(Recorded data)

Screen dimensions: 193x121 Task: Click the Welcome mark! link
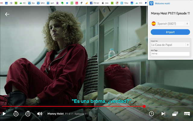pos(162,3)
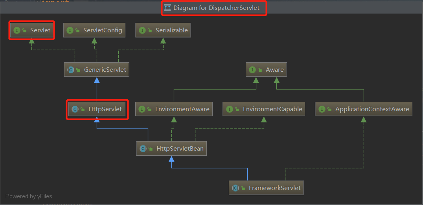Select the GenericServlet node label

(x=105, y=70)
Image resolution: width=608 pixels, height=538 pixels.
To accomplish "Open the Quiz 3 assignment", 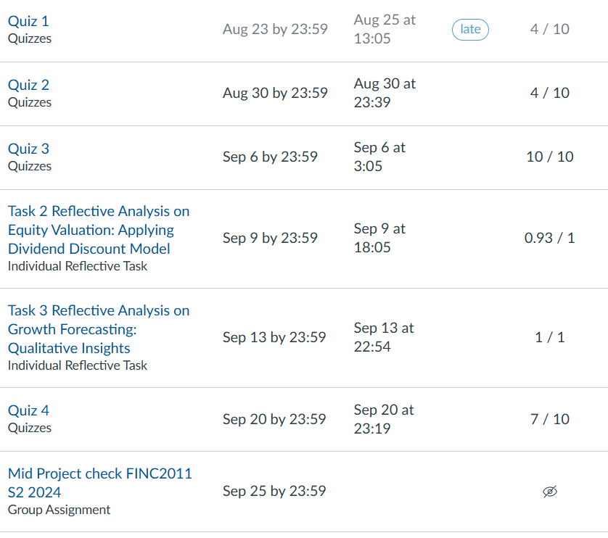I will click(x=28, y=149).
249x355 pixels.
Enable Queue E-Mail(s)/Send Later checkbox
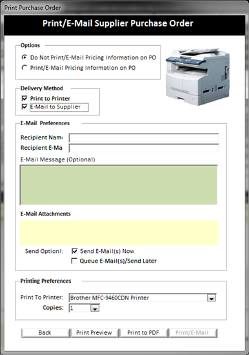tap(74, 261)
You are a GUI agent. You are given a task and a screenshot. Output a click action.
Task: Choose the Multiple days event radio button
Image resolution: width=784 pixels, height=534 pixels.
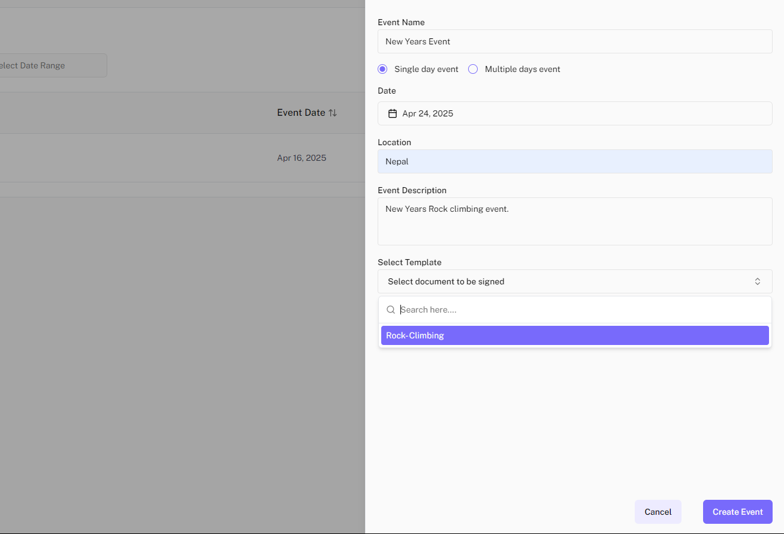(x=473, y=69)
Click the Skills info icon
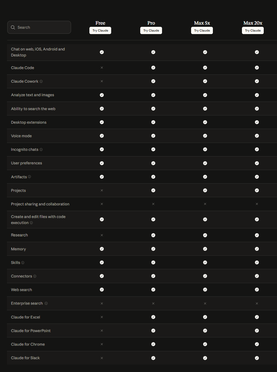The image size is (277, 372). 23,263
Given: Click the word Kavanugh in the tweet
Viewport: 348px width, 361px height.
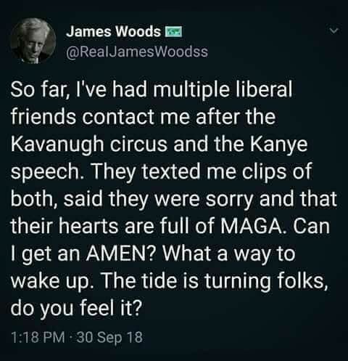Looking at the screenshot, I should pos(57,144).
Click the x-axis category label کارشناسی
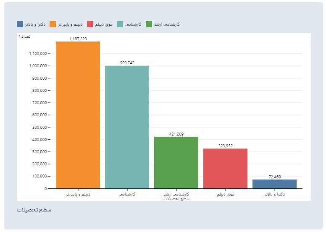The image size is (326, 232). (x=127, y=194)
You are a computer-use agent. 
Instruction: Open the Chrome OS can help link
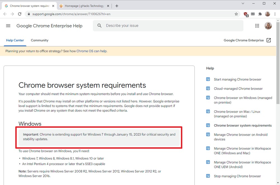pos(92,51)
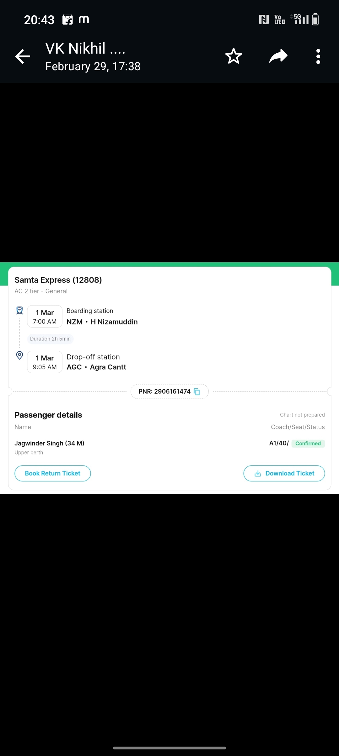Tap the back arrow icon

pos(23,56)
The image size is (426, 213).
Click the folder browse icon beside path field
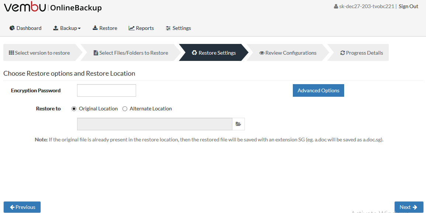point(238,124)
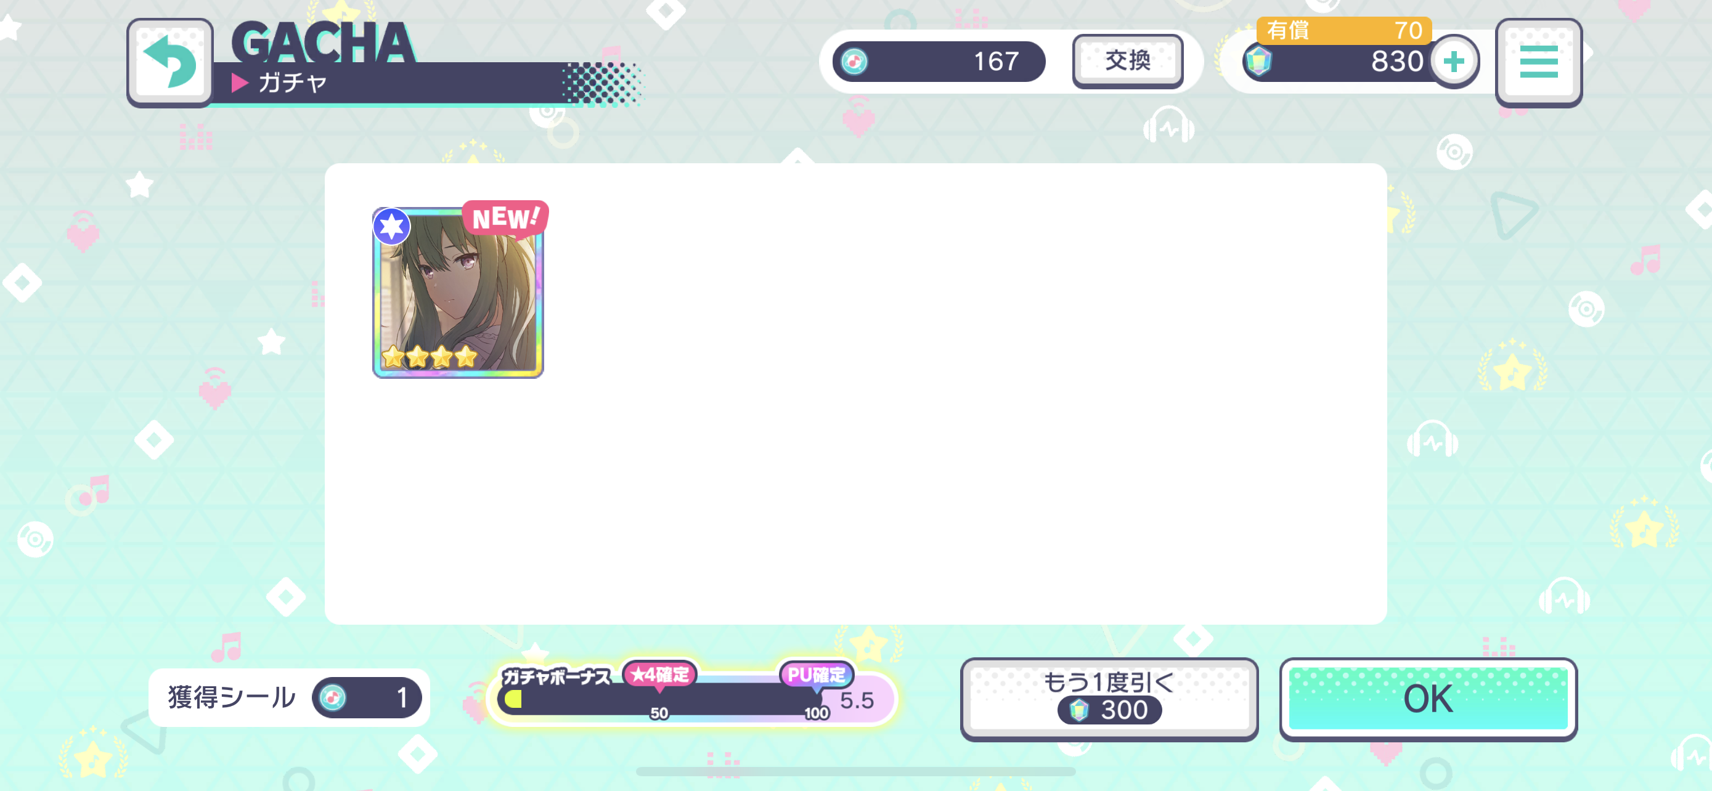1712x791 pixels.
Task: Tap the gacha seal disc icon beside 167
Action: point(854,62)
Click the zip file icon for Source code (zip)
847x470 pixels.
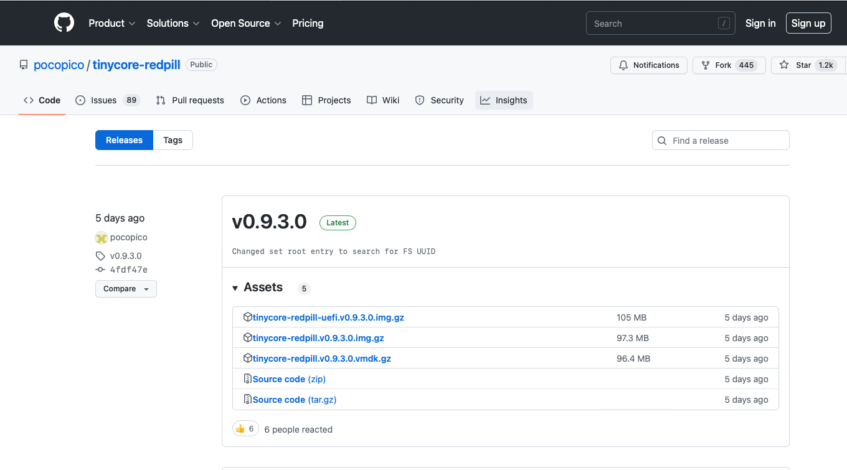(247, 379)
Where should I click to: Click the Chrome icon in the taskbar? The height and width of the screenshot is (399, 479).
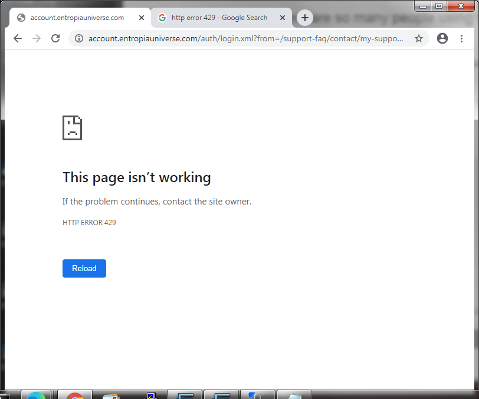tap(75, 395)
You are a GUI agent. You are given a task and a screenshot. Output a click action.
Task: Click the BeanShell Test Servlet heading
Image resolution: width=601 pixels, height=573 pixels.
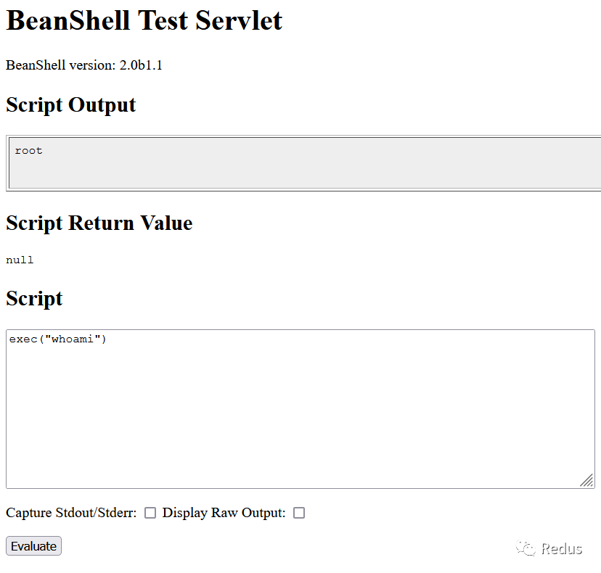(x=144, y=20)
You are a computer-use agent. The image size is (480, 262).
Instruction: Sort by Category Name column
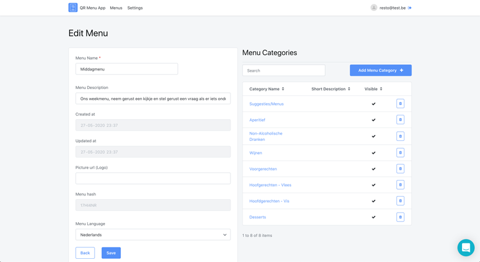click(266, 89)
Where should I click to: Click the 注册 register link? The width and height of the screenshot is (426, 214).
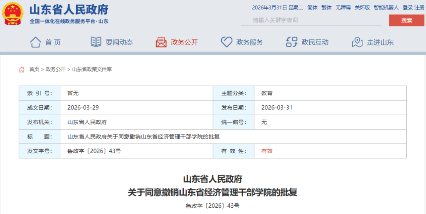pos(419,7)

Brief:
Which lines above contain the word "agent"? List them.

Output:
You are a GUI agent. You are given a task and a screenshot. Output a click action.
You are a computer-use agent. 
You are a GUI agent. You are given a task and a screenshot. Output a click action.
You are a computer-use agent. The image size is (480, 262).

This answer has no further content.